I have ported the dynamical core of our C++ CFD code to Julia a while ago, and see now huge speedups going from 1.8 to 1.9 (170 sec to 21 sec to first model step). Inspired by many discussions on this forum, I tried to precompile all functions triggered towards the first model step, but I do not see speedups. In the main file, I have added just before the __init__() function the following code:
## Precompilation
include("precompile_settings.jl")
# map([Float32, Float64]) do float_type
for float_type in [Float32, Float64]
n_domains = 1
m = Model("precompile", n_domains, create_precompile_settings(), float_type)
save_model(m)
load_model!(m)
in_progress = prepare_model!(m)
in_progress = step_model!(m)
end
This code runs only in the precompilation phase, should compile all required functions for the two float types, but at the same time, the time to first model step is the same with and without precompilation. Hence, it does not work. I do not see what I am doing wrong, and this problem is hard to isolate in a minimal working example. The actual code can be found here:
I have followed the instructions at your suggested link and tried this, but the resulting load time is identical.
## Precompilation
@precompile_setup begin
include("precompile_settings.jl")
@precompile_all_calls begin
for float_type in [Float32, Float64]
n_domains = 1
m = Model("precompile", n_domains, create_precompile_settings(), float_type)
save_model(m)
load_model!(m)
in_progress = prepare_model!(m)
in_progress = step_model!(m)
end
end
end
The final result is below. I do not see any methods here from my own package, suggesting that the problem is elsewhere (or I did something wrong).

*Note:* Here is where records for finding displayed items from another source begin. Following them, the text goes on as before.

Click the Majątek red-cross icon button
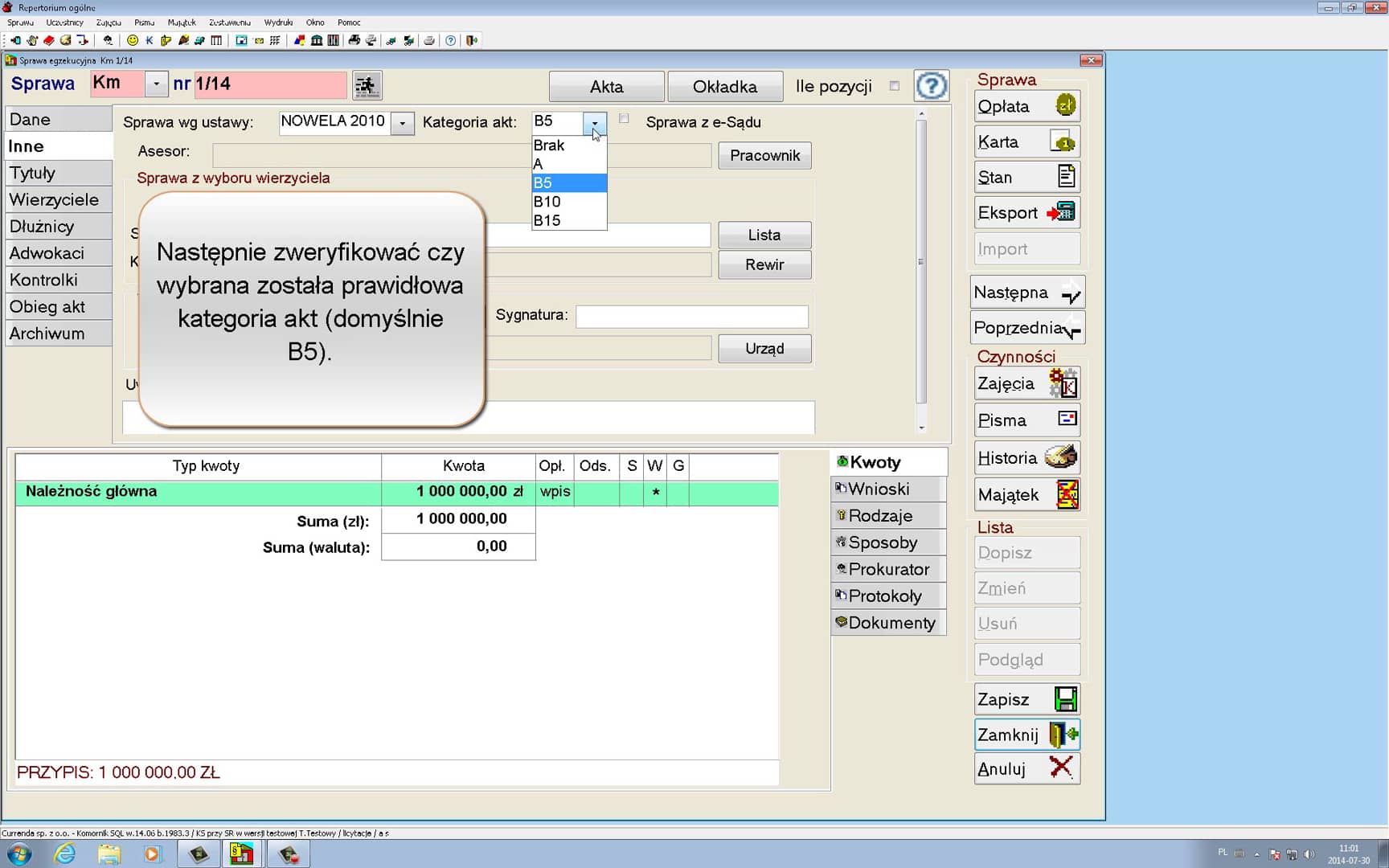This screenshot has height=868, width=1389. point(1026,494)
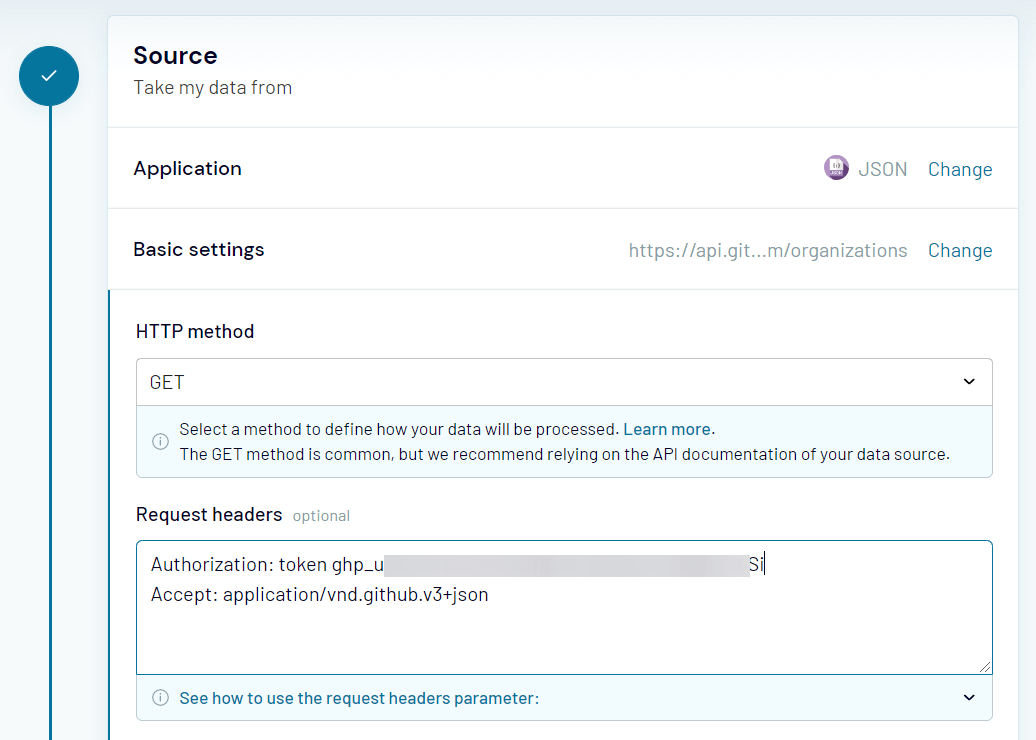This screenshot has height=740, width=1036.
Task: Click the Request headers label
Action: pos(208,514)
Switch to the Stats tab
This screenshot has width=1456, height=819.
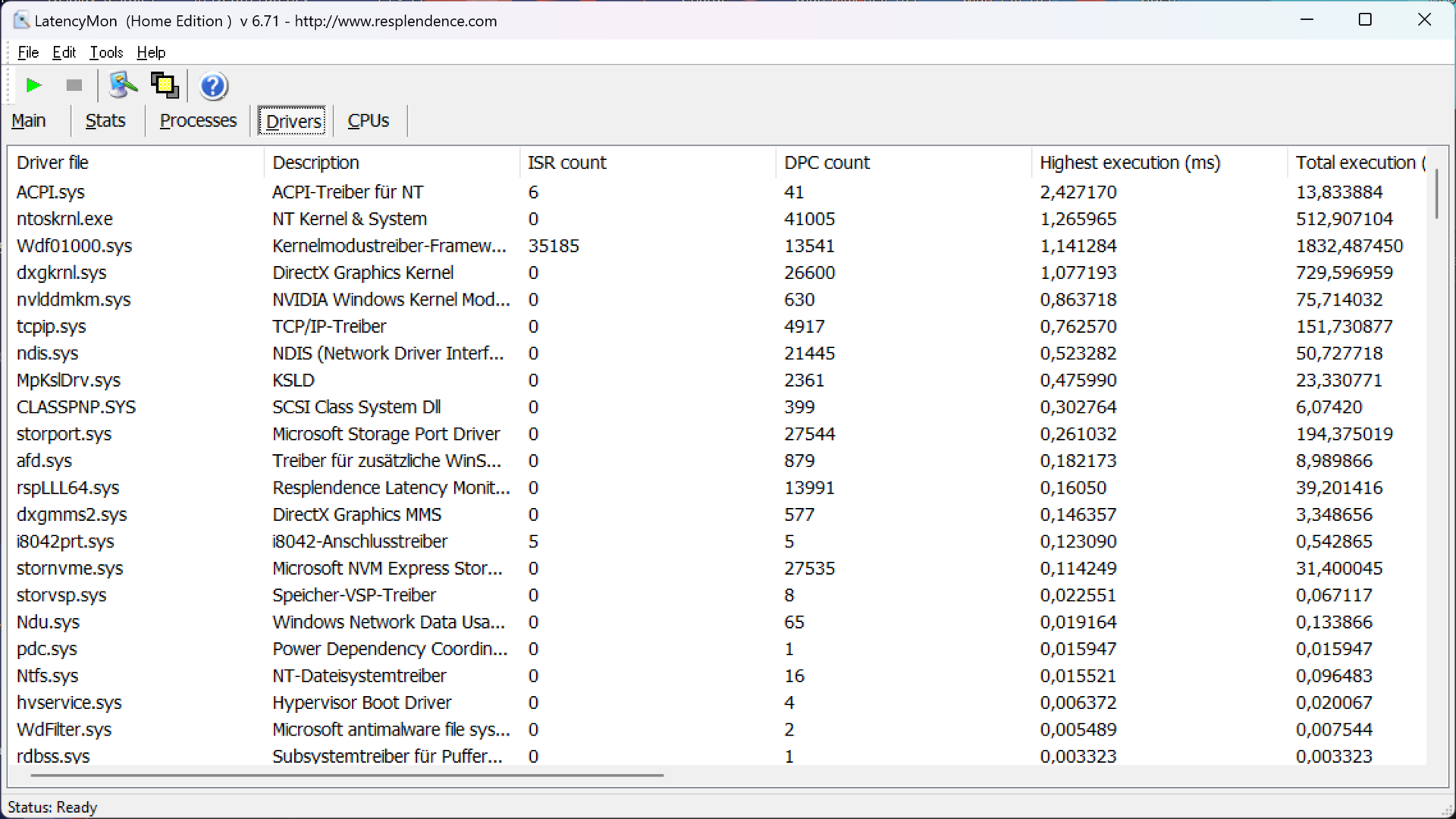point(105,121)
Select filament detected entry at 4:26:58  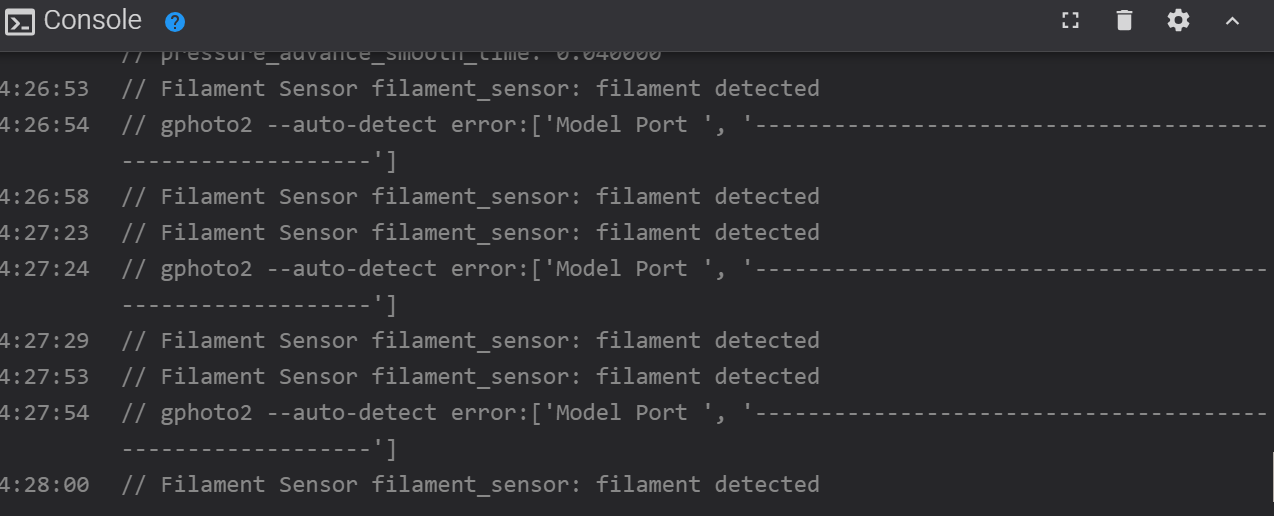click(470, 197)
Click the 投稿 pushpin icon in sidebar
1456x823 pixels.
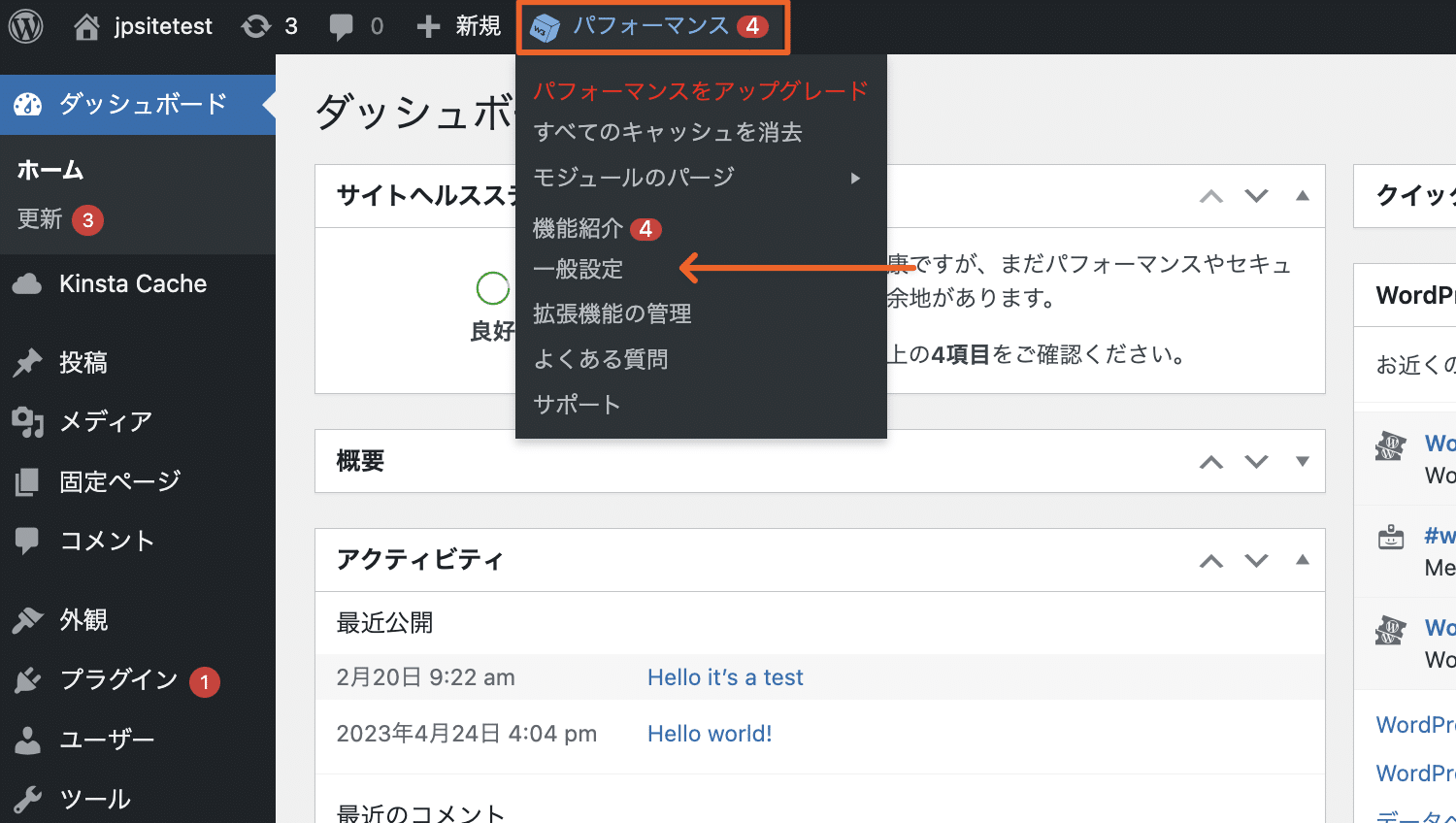pos(27,362)
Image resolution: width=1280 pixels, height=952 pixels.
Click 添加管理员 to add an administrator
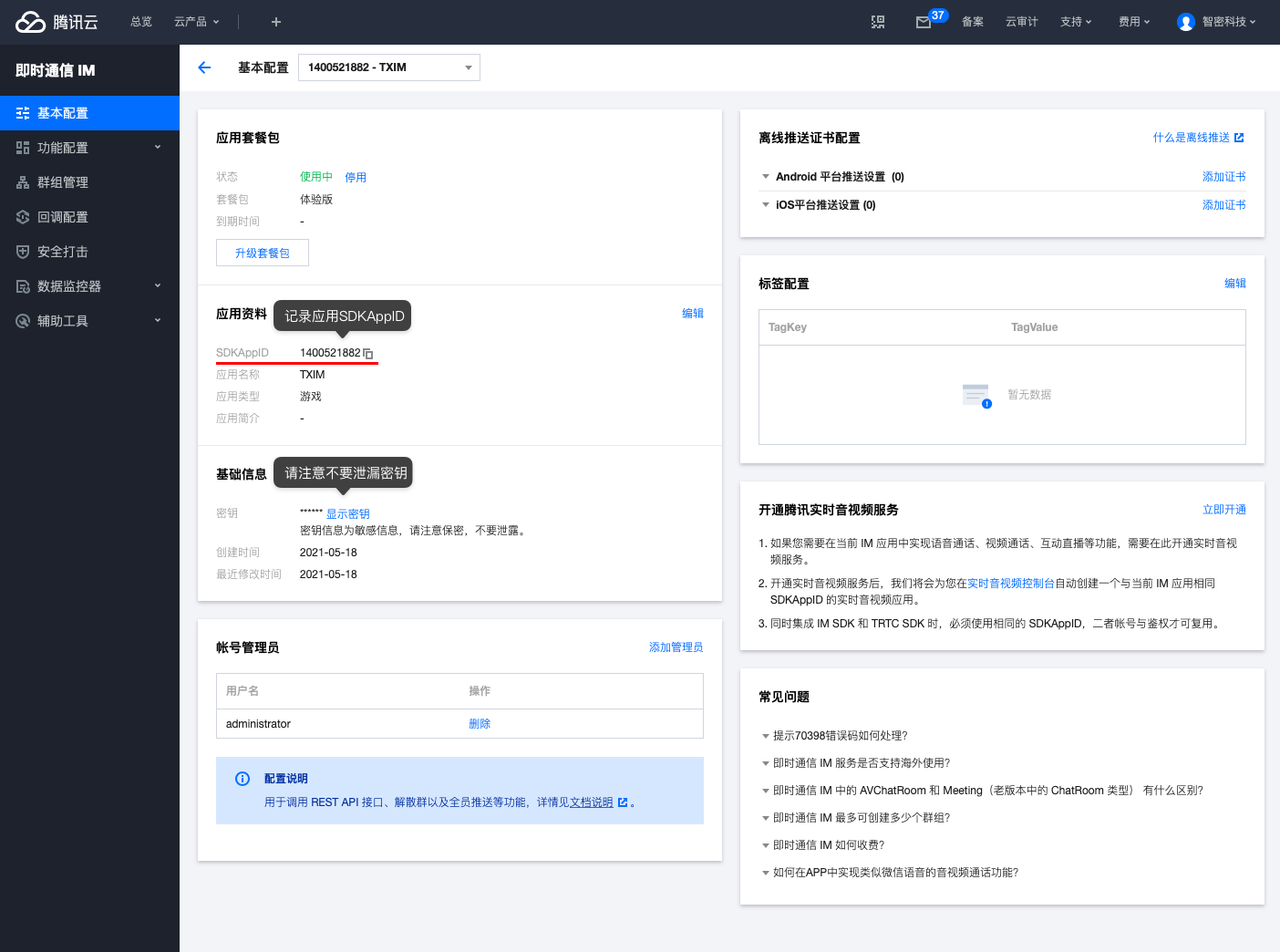[x=676, y=647]
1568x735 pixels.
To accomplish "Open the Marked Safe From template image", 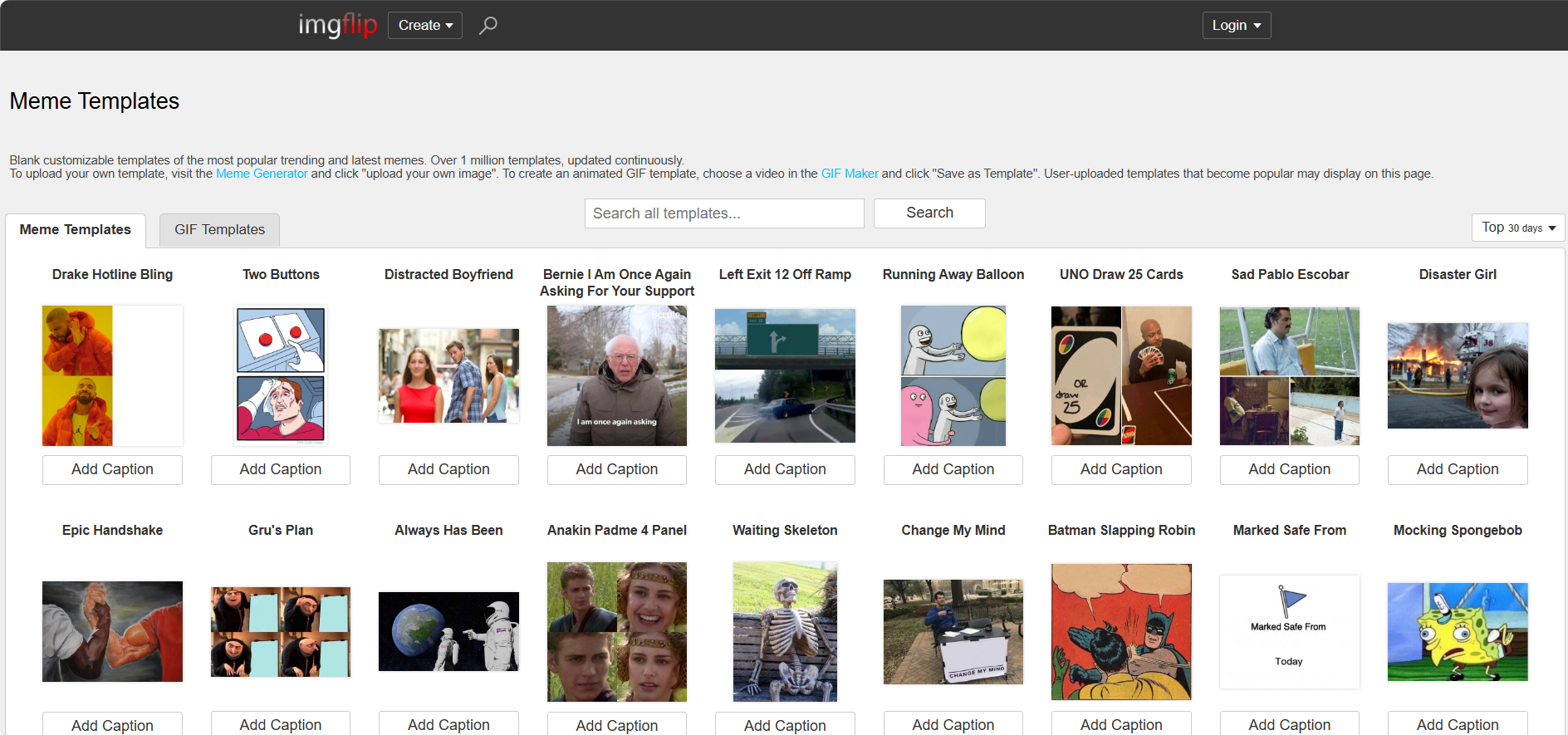I will tap(1289, 632).
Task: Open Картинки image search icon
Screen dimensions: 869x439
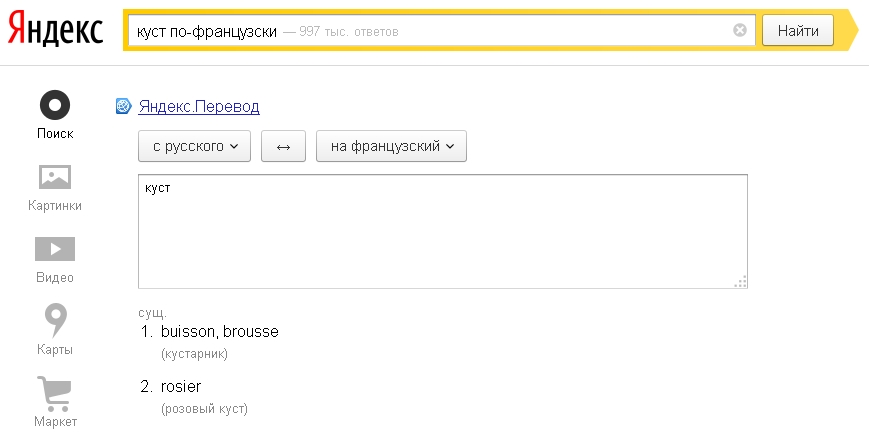Action: (55, 177)
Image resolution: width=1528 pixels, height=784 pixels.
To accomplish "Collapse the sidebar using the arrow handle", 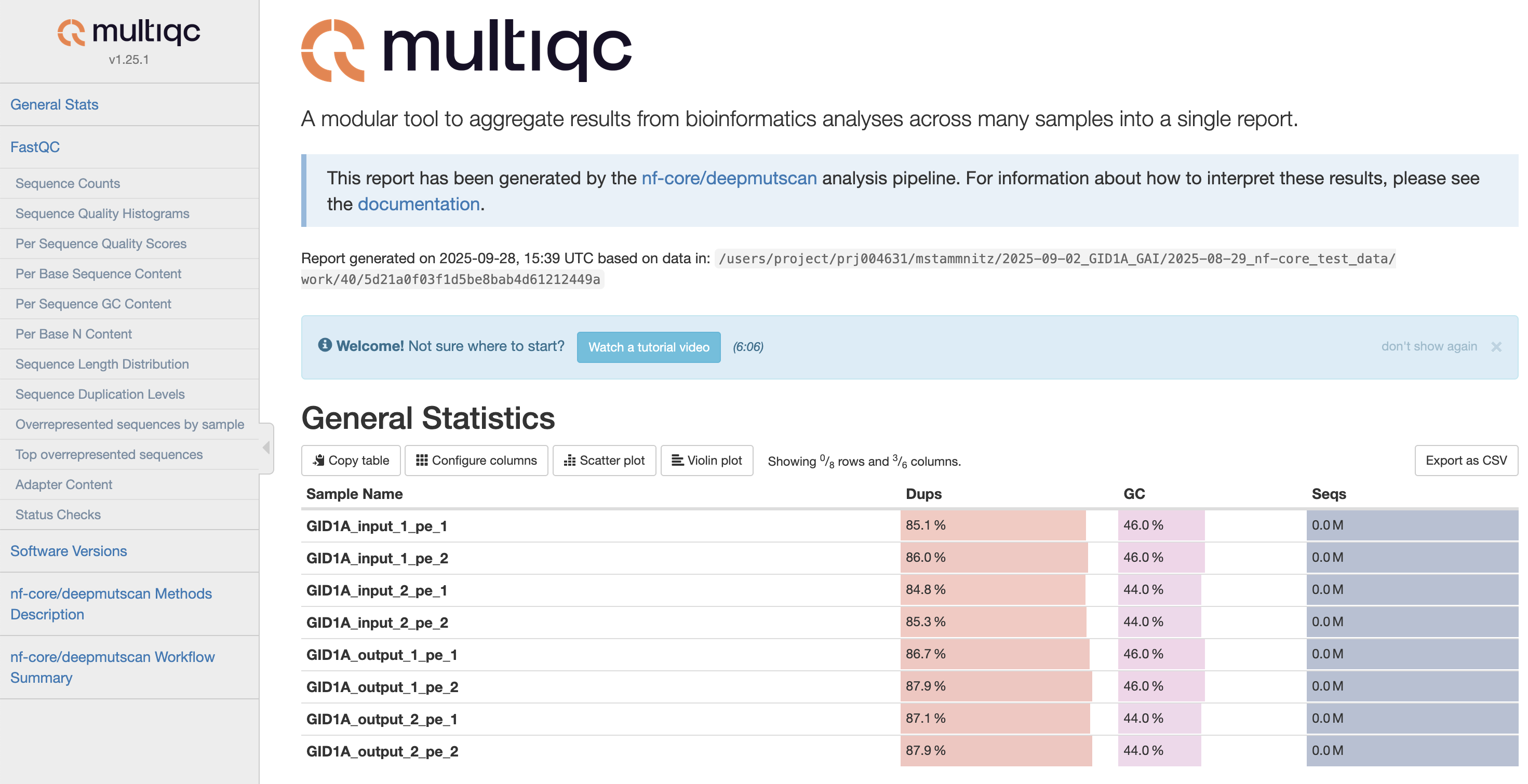I will click(x=266, y=448).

julia> staletrees = precompile_blockers(trees, tinf)
2-element Vector{SnoopCompile.StaleTree}:
inserting convert(::Type{T}, N::Union{Static.StaticBool{N}, Static.StaticFloat64{N}, Static.StaticInt{N}} where N) where T<:Number @ Static ~/.julia/packages/Static/Ldb7F/src/Static.jl:408 invalidated:
backedges: 1: MethodInstance for convert(::Type{<:Real}, ::Real) at depth 0 with 4 children blocked InferenceTimingNode: 0.001004/0.003701 on Logging.default_metafmt(::Base.CoreLogging.LogLevel, ::Any, ::Any, ::Any, ::Any, ::Any) with 2 direct children
inserting num_threads() @ CPUSummary ~/.julia/packages/CPUSummary/jSvVJ/src/CPUSummary.jl:72 invalidated:
mt_backedges: 1: MethodInstance for PolyesterWeave.worker_bits() at depth 1 with 39 children blocked 7.771725978999998 inclusive time for 16 nodes
No, see the explanation in Invalidations findings (from a GMT case) - #32 by tim.holy. If you use ascend (see the SnoopCompile docs), you can see how methods used in your workload ultimately trace back to num_threads. You can see that invalidation is very expensive, more than 7s of compilation time. (The other one is negligible.)
I think somewhere I saw @Elrod say that CPUSummary.num_threads method might be eliminated?
I haven’t eliminated it everywhere yet.
I’ll try to do that tonight.
It shold be gone from Polyester thanks to @Krastanov , and I removed it from @turbo earlier, but it’s still in @tturbo and Octavian.jl.
I’ll have to double check TriangularSolve.jl
The cumulative minor runtime benefit num_threads provided across all users and uses since its inception was probably less than 7 seconds.
I also spent more than 7 seconds implementing it, or writing this comment about it. Not my best idea.